──────── Task inputs ────────

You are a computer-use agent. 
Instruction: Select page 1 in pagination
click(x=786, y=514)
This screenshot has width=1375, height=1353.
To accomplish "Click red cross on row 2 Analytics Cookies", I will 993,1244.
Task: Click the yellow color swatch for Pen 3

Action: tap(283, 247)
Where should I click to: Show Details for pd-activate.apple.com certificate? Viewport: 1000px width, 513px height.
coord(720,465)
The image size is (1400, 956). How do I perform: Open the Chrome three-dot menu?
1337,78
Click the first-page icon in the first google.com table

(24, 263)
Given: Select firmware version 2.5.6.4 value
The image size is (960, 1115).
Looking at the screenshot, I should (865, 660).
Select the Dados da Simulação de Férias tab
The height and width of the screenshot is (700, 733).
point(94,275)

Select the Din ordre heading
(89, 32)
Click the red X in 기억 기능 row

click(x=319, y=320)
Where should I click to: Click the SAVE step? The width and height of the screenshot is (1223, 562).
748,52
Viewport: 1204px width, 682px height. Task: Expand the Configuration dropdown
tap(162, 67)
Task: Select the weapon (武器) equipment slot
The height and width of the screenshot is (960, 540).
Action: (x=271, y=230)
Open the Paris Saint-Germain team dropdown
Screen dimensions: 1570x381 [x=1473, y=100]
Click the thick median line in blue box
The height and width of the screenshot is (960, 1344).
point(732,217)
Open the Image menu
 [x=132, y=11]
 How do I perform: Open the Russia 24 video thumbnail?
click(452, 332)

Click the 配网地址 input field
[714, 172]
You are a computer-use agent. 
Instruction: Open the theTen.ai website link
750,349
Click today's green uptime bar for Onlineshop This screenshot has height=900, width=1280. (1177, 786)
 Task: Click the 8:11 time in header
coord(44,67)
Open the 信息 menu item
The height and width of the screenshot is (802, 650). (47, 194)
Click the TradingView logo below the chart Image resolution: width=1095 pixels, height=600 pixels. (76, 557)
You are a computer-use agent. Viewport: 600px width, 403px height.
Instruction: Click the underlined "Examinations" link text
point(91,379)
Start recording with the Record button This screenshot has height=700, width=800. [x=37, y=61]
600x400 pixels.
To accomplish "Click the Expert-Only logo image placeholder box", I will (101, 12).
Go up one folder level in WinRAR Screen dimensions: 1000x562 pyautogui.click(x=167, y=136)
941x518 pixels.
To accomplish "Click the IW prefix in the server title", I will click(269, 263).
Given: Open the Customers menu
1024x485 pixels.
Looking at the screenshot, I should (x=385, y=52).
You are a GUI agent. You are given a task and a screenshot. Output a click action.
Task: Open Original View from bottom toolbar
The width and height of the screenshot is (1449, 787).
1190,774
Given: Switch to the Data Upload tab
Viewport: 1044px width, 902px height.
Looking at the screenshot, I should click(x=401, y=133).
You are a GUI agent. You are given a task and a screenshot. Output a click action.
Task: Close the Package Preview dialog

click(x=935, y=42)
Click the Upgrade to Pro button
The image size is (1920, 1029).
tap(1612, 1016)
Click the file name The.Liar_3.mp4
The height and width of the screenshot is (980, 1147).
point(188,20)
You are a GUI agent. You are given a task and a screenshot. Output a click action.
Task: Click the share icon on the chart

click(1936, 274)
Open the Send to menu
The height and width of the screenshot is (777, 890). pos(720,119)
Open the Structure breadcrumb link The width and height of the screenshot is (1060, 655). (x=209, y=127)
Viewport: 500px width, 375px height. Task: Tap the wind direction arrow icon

────────

▶ _Task description_
All lines with the word "accomplish" need to be copied from the data above.

▶ _Output for this exercise_
To accomplish "Click red cross on row 2 Analytics Cookies", I will 993,1244.
To accomplish "Click the Expert-Only logo image placeholder box", I will (101, 12).
To accomplish "Click the IW prefix in the server title", I will click(269, 263).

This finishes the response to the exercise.